[Collected data entries]
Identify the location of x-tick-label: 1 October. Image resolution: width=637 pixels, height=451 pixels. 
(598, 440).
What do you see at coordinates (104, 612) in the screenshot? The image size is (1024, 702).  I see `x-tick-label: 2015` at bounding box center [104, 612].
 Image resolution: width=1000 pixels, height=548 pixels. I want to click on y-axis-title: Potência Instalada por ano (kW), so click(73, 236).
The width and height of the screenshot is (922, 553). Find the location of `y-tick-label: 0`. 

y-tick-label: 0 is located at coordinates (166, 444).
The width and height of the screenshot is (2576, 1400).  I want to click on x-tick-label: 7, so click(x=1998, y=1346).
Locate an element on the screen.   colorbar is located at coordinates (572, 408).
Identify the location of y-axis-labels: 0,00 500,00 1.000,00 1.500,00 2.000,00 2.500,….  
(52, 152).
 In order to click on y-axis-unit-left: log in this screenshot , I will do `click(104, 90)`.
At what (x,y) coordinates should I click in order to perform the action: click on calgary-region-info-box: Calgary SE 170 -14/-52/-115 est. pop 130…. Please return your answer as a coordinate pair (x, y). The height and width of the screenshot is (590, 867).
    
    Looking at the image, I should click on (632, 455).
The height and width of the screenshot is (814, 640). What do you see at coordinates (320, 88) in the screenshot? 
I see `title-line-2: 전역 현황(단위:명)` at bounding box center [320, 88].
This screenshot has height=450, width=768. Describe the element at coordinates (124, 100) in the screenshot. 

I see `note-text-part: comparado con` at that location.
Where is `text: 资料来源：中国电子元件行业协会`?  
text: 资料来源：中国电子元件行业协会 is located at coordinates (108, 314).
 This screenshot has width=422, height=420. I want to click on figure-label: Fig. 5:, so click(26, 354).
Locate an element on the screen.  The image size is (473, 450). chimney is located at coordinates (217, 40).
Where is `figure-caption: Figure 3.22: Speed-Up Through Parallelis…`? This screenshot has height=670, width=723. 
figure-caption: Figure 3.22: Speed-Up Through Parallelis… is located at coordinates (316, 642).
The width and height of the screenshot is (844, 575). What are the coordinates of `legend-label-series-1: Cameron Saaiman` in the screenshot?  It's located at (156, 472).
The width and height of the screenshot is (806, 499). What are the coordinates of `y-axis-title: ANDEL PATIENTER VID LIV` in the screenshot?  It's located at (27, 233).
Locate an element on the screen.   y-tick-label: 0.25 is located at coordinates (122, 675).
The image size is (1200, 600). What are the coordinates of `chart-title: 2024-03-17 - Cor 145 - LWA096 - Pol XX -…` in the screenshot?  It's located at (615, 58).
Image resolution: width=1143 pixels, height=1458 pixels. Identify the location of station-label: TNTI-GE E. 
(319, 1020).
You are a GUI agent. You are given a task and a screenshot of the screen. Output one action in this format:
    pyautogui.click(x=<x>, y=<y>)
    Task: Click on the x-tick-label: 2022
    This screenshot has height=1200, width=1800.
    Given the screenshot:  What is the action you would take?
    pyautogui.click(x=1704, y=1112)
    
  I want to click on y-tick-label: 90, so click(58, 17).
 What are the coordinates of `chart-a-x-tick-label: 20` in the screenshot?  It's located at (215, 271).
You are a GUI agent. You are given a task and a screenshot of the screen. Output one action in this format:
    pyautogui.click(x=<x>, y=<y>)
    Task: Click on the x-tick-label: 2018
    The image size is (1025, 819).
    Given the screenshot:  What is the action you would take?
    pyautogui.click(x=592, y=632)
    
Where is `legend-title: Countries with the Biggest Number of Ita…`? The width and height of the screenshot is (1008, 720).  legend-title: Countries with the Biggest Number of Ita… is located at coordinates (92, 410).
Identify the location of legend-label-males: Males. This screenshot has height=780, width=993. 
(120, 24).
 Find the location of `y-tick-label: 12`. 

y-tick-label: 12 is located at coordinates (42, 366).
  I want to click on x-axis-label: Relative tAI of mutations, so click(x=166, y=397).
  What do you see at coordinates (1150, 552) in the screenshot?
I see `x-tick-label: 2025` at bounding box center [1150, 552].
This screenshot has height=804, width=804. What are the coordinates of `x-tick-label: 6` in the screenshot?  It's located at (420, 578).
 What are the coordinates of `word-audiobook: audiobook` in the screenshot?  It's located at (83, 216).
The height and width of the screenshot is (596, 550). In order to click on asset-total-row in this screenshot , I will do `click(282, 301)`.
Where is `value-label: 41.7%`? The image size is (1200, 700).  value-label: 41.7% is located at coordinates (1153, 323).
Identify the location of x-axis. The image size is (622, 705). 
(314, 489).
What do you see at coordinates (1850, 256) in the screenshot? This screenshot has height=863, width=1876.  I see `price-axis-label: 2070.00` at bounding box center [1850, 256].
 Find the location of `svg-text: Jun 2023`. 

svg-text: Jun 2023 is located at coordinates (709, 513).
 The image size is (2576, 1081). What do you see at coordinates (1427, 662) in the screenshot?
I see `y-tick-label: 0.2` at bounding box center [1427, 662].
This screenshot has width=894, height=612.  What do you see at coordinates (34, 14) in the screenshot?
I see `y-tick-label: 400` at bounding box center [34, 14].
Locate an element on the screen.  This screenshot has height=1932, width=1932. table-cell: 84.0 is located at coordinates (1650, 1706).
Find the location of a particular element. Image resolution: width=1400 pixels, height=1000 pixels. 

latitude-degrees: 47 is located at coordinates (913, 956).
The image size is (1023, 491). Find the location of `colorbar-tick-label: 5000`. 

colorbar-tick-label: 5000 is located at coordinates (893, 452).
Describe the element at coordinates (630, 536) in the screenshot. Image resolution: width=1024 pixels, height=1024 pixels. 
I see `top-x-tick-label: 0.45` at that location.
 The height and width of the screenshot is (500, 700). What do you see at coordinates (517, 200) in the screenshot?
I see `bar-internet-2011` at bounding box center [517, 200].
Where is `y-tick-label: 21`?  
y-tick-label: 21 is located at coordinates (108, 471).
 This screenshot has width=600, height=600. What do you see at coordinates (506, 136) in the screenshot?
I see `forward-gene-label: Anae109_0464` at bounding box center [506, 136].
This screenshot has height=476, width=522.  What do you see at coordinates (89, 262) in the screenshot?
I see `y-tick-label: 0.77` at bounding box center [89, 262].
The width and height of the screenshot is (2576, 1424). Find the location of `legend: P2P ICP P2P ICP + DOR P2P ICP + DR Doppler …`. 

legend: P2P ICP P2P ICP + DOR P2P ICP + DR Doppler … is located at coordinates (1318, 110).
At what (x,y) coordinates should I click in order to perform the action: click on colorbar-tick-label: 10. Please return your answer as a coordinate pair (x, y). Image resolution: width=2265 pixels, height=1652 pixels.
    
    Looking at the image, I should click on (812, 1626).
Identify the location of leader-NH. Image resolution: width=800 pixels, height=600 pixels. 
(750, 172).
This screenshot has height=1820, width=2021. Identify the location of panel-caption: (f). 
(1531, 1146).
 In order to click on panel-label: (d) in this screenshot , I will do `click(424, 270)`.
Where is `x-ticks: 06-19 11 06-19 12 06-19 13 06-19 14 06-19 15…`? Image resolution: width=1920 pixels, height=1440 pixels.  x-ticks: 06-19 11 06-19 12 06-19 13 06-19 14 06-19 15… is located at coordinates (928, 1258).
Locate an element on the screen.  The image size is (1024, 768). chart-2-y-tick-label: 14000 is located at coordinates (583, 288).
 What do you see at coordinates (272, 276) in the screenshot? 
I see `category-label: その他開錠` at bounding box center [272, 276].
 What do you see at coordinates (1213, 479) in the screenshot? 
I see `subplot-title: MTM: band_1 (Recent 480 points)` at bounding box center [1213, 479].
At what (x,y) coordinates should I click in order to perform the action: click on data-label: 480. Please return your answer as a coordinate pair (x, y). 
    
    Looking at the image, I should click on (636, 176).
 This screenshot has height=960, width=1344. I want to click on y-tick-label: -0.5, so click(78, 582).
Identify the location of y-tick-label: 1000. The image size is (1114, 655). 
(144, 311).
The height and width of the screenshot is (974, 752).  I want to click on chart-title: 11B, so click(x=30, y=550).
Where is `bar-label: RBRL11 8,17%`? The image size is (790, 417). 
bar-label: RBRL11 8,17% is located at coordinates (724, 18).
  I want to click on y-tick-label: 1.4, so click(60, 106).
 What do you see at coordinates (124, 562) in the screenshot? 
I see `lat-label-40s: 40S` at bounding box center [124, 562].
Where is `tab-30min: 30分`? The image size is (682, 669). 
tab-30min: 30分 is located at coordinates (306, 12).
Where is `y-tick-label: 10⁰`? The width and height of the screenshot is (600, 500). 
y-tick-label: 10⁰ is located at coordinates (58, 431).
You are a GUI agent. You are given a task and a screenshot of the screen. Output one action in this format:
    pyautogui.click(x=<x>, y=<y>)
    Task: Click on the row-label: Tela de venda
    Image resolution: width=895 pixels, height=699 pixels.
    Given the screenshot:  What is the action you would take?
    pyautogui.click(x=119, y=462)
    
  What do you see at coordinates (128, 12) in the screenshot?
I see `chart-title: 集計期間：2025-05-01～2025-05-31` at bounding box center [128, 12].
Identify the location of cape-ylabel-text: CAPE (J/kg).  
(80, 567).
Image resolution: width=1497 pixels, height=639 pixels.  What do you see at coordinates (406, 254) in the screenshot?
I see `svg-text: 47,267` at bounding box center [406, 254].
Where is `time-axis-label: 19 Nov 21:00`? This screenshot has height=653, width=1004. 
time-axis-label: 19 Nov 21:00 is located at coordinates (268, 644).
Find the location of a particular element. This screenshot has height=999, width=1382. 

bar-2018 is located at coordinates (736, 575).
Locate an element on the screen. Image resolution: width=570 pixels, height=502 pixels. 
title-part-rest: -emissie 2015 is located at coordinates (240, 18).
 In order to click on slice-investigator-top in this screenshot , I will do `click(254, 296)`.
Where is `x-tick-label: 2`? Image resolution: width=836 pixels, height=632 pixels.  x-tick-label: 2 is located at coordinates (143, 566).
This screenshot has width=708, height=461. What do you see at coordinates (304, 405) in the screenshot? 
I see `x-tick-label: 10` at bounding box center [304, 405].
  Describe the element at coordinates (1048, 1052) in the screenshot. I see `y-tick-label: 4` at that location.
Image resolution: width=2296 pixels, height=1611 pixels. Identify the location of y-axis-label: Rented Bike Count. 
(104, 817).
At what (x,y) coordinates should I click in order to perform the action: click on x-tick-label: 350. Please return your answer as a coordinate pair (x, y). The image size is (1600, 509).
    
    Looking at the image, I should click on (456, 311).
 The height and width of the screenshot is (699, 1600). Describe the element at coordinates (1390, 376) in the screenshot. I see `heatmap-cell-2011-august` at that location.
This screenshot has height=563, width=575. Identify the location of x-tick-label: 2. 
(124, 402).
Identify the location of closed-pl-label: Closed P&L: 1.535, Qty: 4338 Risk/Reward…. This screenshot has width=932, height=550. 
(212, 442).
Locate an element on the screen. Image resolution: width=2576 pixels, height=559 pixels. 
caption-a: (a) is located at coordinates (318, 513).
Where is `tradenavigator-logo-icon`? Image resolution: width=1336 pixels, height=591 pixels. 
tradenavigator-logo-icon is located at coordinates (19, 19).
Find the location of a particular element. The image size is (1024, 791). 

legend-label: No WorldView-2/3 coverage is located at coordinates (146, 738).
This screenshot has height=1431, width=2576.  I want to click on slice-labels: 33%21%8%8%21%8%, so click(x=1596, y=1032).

:: YOUR GOAL ::
Recast the stretch of rows from the start through the line containing "(598, 440)." as a JSON list of strings, one string per line, with blank lines left out.

:: RESPONSE BOX ::
[
  "Identify the location of x-tick-label: 1 October. Image resolution: width=637 pixels, height=451 pixels. ",
  "(598, 440)."
]